Restate all the lines below word for word, but omit the pictures.

* Records to use *
--------

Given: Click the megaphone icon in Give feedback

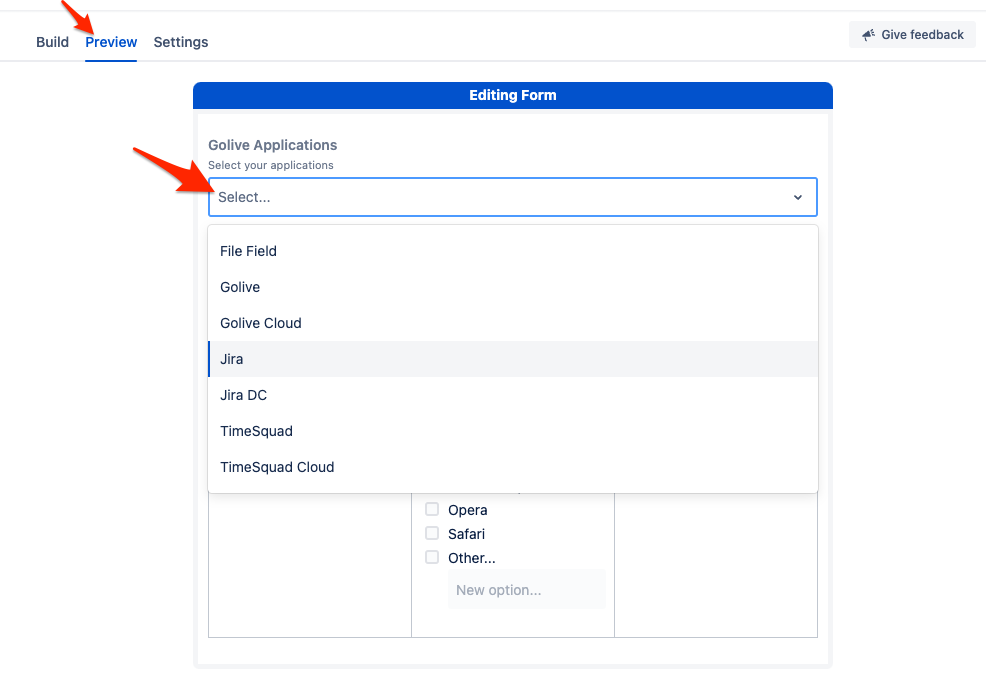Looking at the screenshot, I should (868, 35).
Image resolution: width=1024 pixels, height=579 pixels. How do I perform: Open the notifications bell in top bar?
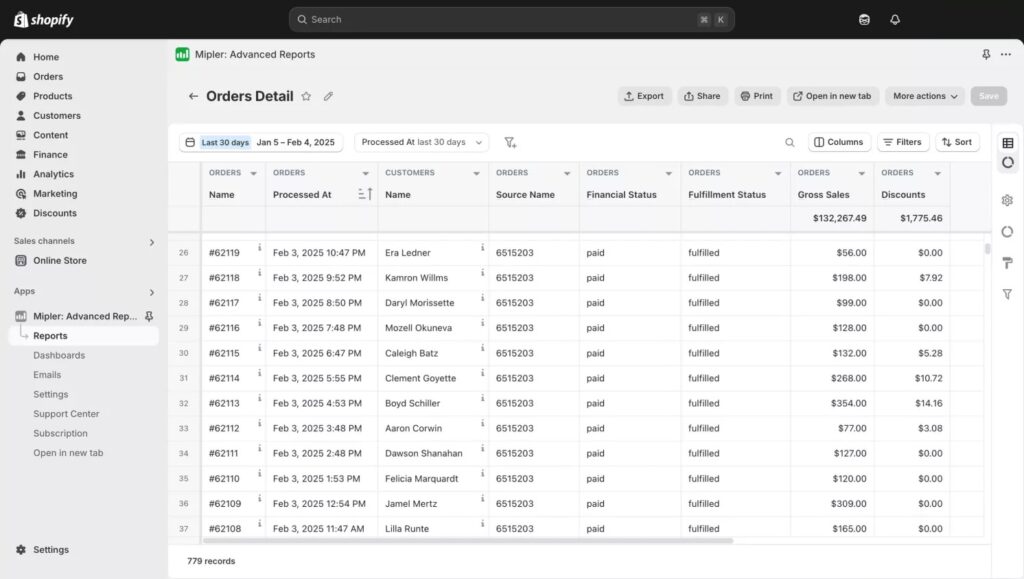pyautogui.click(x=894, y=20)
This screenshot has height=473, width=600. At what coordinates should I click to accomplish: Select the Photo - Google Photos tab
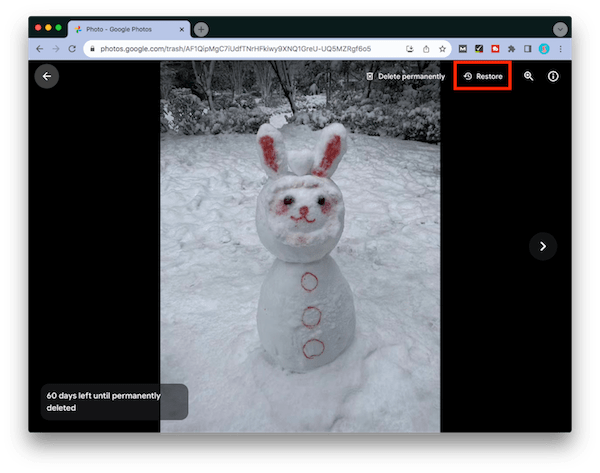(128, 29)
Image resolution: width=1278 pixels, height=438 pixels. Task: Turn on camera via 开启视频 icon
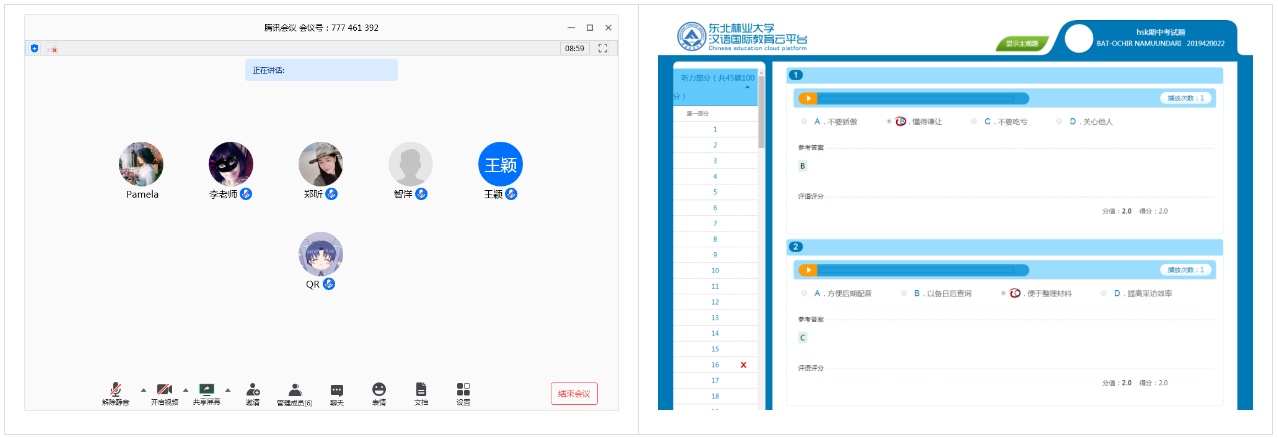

--------

* Solution to the exercise *
Given: Click the megaphone icon in Give feedback

Looking at the screenshot, I should (868, 35).
Image resolution: width=1024 pixels, height=579 pixels. How do I perform: Open the notifications bell in top bar?
pyautogui.click(x=894, y=20)
This screenshot has height=473, width=600. At what coordinates should I click to accomplish: Select the Photo - Google Photos tab
(128, 29)
Image resolution: width=1278 pixels, height=438 pixels. Task: Turn on camera via 开启视频 icon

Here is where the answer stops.